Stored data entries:
- - - - -

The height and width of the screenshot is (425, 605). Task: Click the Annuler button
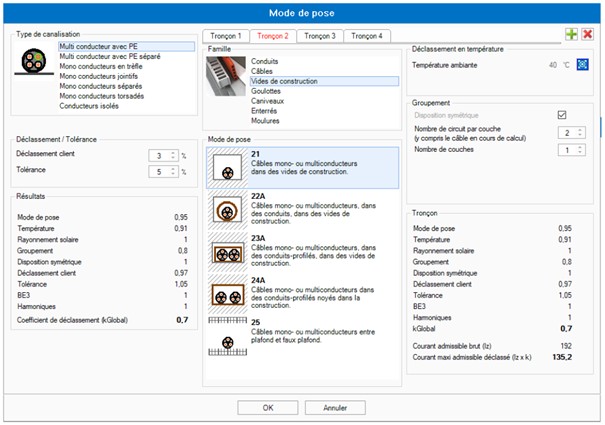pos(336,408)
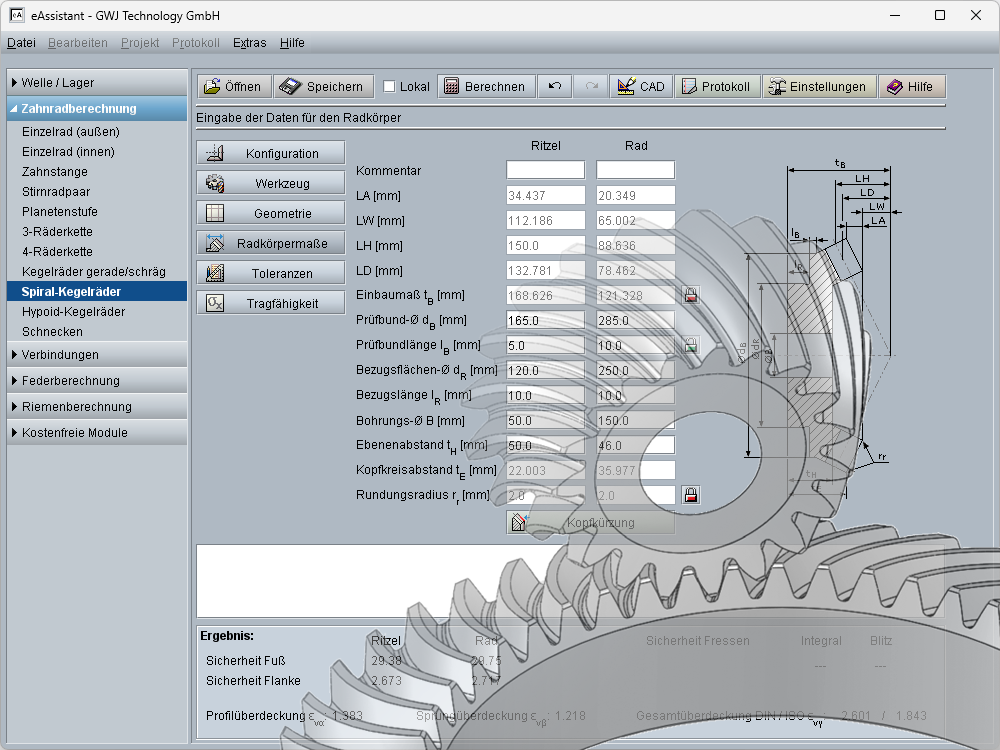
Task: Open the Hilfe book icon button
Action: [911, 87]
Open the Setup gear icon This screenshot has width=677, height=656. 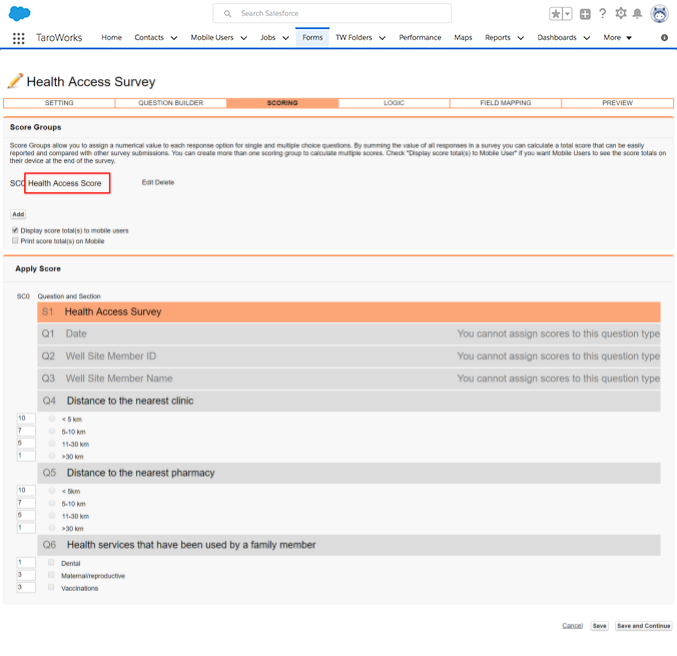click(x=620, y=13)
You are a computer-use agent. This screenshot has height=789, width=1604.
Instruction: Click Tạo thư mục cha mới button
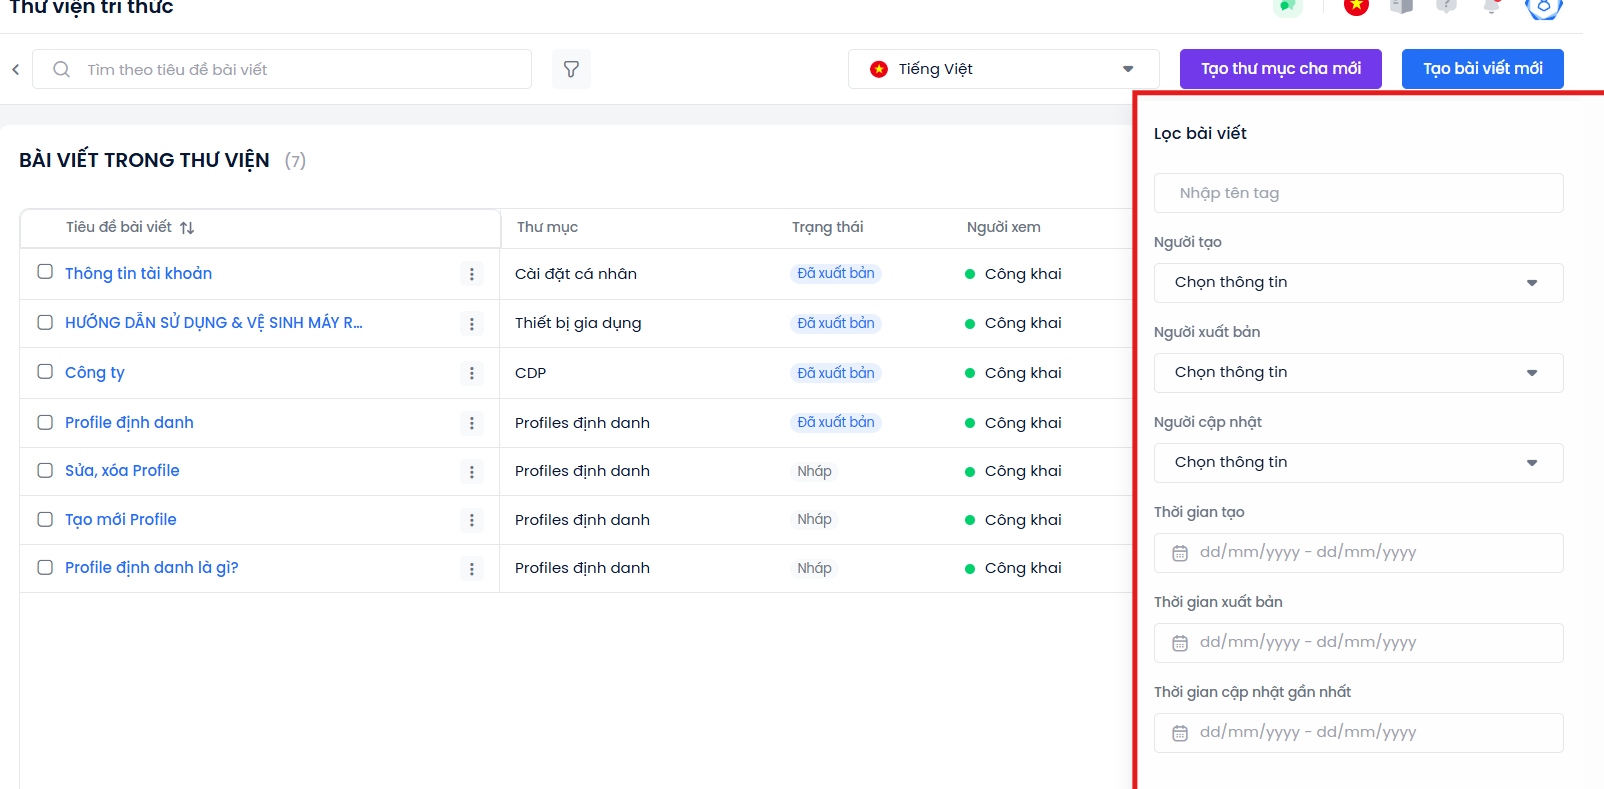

- - - - -

*TASK TO CARRY OUT*
Copy out, with no pictures, the lines from the one containing "You are a computer-use" through the last line of the data above, both ends included and each word unchanged.

*RESULT OF THIS EXERCISE*
You are a computer-use agent. This screenshot has height=789, width=1604.
Instruction: Click Tạo thư mục cha mới button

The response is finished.